The present disclosure relates to an operation input device and an operation input device, respectively.

Operator input devices of many different configurations are used in various fields, and there is an operator input device configured to receive multiple operations, such as depression and rotation, by a single device. An example is disclosed in Patent Document 1 specified below. This document discloses an operation switch for a different direction, which allegedly eliminates a need for visual confirmation during operation and does not cause erroneous operation.
Patent Document 1: JP-A-2007-128862

There is, in the related art, an operation input device which receives multi-directional swinging (tilting) operation. An operator input device of this type in the related art provides ambiguous operator perception in response to a tilting operation. It is therefore not easy for a user to understand in which direction he will swing the operating input device under predetermined multiple tilting directions.

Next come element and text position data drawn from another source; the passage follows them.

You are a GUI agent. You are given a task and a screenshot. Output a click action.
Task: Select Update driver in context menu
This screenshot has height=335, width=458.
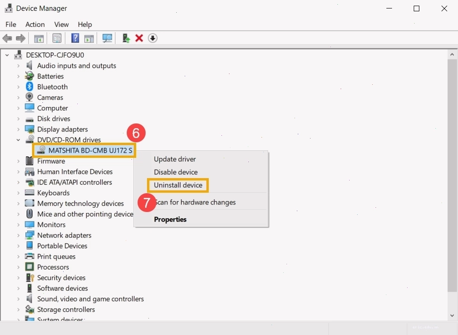[x=175, y=159]
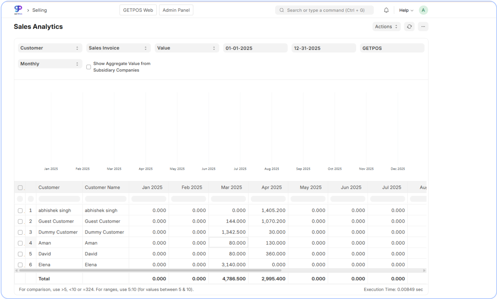The height and width of the screenshot is (299, 497).
Task: Click the user avatar icon
Action: pos(423,10)
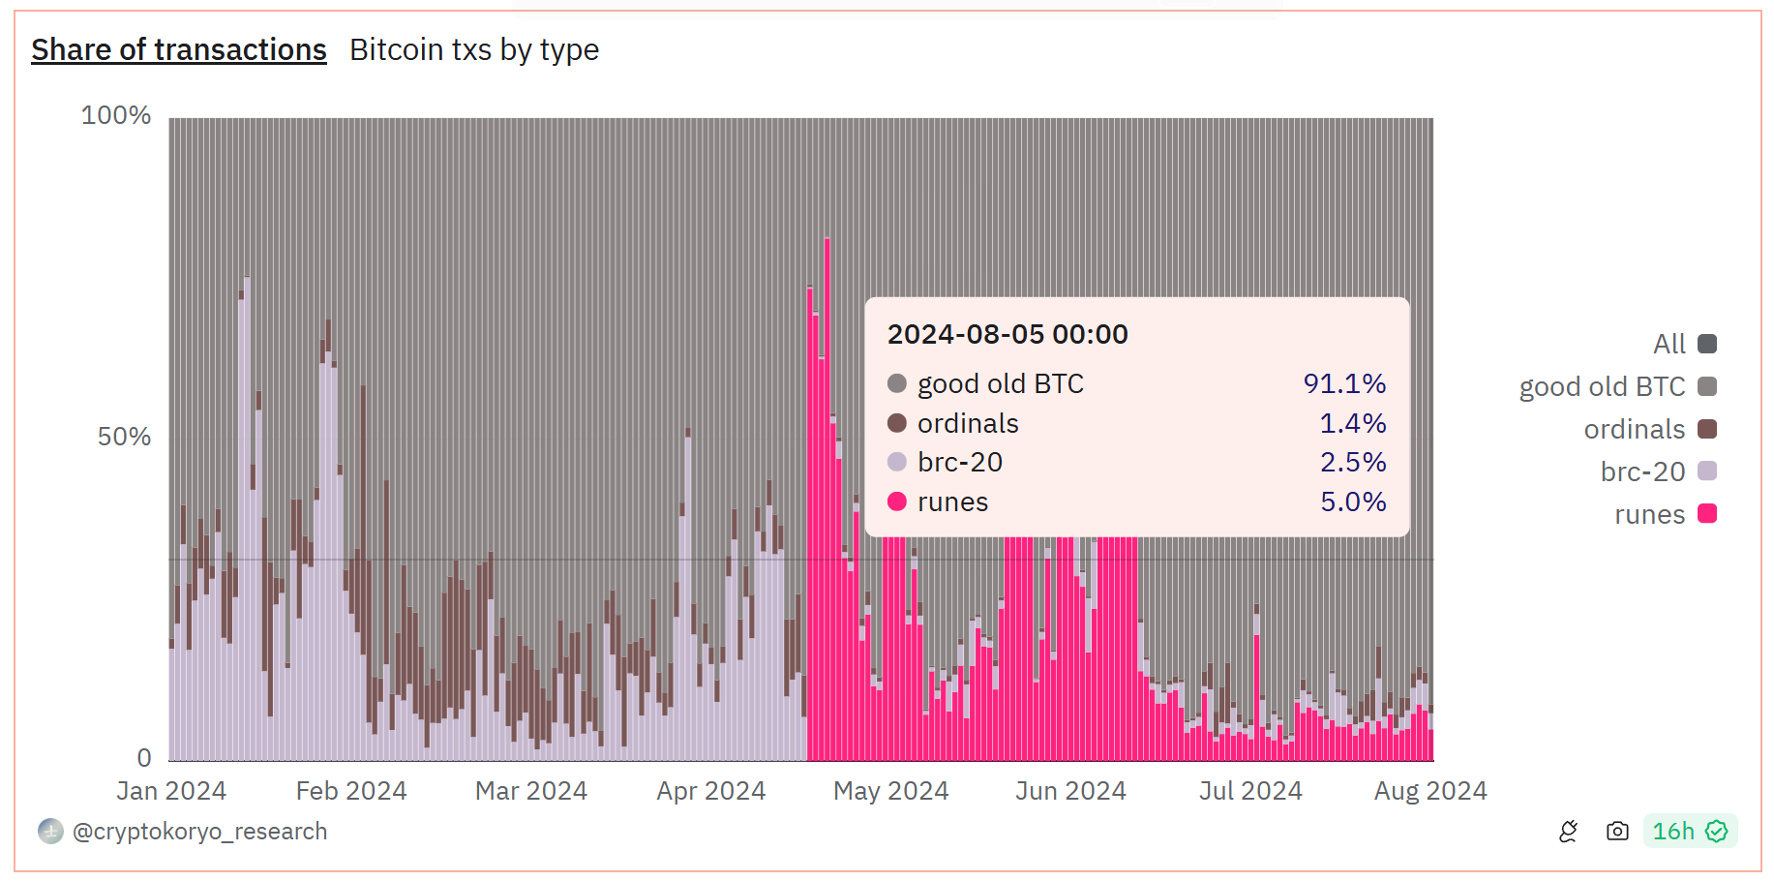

Accordingly, there is a possibility of erroneous operation that the user inadvertently swings the operation input device in an unintended direction. Therefore, there is a need for an operation input device that enables the user to obtain a clear operation perception with respect to a swinging direction, and reduces a possibility that the user inputs a wrong swinging direction.

An object of the present disclosure is to provide an operation input device that enables a user to obtain a clear operation perception about a swinging direction, and reduces a possibility that the user inputs a wrong swinging direction.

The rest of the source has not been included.